Определившись с планами на ближайшее воскресенье, девушки, сдружившиеся по причине соседства и возраста, попрощались.

Сильвия поспешила домой – ей казалось, что она отсутствовала слишком долго; мать стояла на небольшом холмике у дома и высматривала ее, прикрыв глаза рукой от лучей закатного солнца; впрочем, едва завидев дочь, она вернулась к своим делам, в чем бы они ни заключались. Белл была женщиной немногословной и не выставляла свои чувства напоказ; лишь немногие догадались бы, как сильно она любит своего ребенка; однако Сильвия без всяких умозаключений и наблюдений, интуитивно чувствовала, как крепко связаны они с матерью.

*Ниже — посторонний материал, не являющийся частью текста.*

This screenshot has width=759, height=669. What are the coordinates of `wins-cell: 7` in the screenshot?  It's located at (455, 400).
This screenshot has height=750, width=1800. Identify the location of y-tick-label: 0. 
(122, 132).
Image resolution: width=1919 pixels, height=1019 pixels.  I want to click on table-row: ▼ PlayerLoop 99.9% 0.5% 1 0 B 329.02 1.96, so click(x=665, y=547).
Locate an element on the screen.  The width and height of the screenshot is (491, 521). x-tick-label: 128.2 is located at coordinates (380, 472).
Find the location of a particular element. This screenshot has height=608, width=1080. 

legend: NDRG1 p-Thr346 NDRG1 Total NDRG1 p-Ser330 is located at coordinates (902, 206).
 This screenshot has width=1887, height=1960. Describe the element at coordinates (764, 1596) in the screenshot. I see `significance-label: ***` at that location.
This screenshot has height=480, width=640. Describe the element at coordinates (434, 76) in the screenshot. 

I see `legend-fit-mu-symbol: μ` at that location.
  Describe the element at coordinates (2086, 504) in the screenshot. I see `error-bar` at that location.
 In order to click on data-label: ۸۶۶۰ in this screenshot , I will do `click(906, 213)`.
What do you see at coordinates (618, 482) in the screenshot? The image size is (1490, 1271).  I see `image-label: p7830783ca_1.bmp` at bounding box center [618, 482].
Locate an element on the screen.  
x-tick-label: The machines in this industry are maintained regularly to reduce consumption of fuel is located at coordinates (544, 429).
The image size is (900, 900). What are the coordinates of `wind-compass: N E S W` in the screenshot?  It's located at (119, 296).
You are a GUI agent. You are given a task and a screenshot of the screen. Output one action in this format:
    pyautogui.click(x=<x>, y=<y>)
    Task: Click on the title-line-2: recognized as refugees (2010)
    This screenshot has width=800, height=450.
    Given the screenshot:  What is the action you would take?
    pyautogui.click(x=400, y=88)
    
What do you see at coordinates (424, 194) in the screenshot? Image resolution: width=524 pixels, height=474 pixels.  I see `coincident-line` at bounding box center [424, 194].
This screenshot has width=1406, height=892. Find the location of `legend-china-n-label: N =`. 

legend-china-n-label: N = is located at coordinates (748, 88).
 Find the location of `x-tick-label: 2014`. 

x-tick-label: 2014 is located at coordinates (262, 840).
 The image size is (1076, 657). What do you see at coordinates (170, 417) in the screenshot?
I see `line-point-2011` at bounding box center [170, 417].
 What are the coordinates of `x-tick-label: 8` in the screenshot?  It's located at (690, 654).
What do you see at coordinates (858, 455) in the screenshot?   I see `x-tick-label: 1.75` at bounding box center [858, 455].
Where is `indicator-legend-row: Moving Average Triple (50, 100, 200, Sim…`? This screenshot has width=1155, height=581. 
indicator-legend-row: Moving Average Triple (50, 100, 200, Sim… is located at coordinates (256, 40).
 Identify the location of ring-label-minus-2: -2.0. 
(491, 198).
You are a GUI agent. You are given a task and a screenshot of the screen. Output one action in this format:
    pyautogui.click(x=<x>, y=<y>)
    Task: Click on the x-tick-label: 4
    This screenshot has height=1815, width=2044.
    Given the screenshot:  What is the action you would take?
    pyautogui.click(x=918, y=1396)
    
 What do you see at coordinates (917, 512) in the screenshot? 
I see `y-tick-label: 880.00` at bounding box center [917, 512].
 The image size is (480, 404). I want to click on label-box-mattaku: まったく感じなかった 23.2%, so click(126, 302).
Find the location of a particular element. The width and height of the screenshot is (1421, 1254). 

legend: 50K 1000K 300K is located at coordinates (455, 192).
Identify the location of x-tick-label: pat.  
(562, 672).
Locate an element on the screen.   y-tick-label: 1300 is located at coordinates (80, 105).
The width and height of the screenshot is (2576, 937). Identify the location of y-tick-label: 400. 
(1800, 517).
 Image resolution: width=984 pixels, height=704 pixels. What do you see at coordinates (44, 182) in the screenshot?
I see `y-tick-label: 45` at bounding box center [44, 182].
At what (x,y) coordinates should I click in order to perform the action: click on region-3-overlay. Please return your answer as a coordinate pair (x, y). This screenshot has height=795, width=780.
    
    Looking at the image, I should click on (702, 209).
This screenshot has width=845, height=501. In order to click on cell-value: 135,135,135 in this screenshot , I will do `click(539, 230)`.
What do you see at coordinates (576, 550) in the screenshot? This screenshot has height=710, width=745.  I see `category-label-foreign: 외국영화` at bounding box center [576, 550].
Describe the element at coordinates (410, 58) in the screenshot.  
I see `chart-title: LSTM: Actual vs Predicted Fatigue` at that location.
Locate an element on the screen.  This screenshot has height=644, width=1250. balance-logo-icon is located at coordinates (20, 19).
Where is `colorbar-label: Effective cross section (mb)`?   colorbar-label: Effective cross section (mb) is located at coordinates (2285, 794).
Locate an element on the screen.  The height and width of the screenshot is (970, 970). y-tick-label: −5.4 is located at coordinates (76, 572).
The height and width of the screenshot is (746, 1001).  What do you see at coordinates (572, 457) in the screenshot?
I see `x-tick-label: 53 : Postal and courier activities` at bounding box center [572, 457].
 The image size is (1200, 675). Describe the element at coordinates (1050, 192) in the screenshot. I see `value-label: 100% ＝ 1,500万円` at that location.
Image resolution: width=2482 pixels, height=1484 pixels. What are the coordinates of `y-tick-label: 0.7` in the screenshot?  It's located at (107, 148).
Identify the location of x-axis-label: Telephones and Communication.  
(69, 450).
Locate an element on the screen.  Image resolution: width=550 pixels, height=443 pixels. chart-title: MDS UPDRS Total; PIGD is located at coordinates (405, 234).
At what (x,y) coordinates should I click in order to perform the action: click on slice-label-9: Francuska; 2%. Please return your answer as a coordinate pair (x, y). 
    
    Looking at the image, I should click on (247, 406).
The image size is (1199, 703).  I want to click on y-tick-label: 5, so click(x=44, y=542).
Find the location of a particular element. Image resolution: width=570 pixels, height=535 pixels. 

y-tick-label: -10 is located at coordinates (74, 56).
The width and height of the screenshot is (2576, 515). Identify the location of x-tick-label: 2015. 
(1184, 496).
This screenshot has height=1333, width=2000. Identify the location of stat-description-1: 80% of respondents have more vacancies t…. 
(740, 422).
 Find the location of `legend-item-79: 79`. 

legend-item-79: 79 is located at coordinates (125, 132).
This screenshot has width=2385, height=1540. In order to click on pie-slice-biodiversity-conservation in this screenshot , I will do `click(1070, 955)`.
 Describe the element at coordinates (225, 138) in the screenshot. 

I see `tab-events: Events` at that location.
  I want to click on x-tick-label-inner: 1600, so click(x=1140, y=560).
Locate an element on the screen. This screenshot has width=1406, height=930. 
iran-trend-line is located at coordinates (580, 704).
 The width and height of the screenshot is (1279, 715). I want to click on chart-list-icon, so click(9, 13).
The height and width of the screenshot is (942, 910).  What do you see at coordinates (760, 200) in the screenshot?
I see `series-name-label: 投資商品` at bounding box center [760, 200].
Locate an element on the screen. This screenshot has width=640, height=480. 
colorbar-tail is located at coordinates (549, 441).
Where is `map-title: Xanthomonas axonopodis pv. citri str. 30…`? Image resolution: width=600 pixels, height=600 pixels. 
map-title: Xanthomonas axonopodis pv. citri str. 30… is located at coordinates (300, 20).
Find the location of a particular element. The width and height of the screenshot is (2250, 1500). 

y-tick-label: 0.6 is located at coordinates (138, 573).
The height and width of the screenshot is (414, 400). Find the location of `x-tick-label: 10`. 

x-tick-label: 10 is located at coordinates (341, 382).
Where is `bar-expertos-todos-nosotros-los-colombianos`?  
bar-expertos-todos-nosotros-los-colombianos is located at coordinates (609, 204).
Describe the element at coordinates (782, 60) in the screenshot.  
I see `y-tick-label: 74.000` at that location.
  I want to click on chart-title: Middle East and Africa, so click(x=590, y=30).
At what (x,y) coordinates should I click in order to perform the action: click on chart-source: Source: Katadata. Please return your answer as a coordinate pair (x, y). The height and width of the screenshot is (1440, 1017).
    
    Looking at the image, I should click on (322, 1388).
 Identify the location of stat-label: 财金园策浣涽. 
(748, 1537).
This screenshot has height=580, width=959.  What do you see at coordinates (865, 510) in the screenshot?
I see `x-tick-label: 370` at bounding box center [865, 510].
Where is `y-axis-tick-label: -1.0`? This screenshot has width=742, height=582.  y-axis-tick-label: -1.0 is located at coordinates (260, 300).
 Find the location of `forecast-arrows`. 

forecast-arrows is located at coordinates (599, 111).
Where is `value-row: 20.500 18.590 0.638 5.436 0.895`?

Отца и Донкина девушка обнаружила за тем же занятием, за которым их и оставила: за беседой и спором; Дэниел пребывал в вынужденном бездействии, Донкин штопал одежду так же быстро, как и говорил. Отсутствия Сильвии они, похоже, даже не заметили – как, казалось, его не заметила и мать, выглядевшая так, будто была полностью погружена в работу на маслодельне. И все же каких-то три минуты назад Сильвия видела, как Белл ждет ее возле дома; годы спустя, когда ее уходы и возвращения никого не будут волновать, фигура матери, выпрямившейся в полный рост и высматривающей своего ребенка в слепящих лучах закатного солнца, будет вновь и вновь являться Сильвии подобно внезапному видению, разящему в самое сердце воспоминанием об утраченном благословении, которое она не ценила тогда, когда имела.

– Как дела, отец? – спросила девушка, подходя к креслу и кладя руку Дэниелу на плечо.